■ WHAT TO WORK ON: Render every line of the records below as a Markdown table with two columns, Row and Line, giving each row a number and leaving out blank lines. Do not include the pictures.

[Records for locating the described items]
==*==

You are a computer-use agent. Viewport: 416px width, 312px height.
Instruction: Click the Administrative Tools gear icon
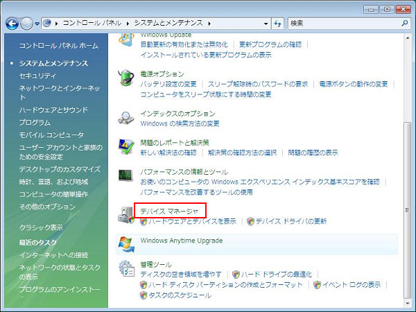click(126, 269)
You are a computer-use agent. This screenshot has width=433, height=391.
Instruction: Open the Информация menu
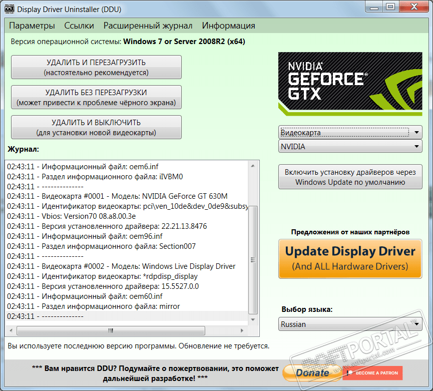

==*==

■ THE RESPONSE:
| Row | Line |
|---|---|
| 1 | You are a computer-use agent. Viewport: 416px width, 312px height. |
| 2 | Instruction: Click the Administrative Tools gear icon |
| 3 | click(126, 269) |
| 4 | You are a computer-use agent. This screenshot has width=433, height=391. |
| 5 | Instruction: Open the Информация menu |